▸ **What to produce**:
The complete listing that follows is to be set down again, exactly as it appears.
□ □ □ □ □ □ □
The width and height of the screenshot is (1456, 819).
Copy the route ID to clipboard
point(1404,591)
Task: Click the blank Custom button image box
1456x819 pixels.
□ □ □ □ □ □ □
▸ **Task response**:
The width and height of the screenshot is (1456, 819).
Copy the route ID to clipboard
point(1404,591)
Task: Click the blank Custom button image box
1456x819 pixels.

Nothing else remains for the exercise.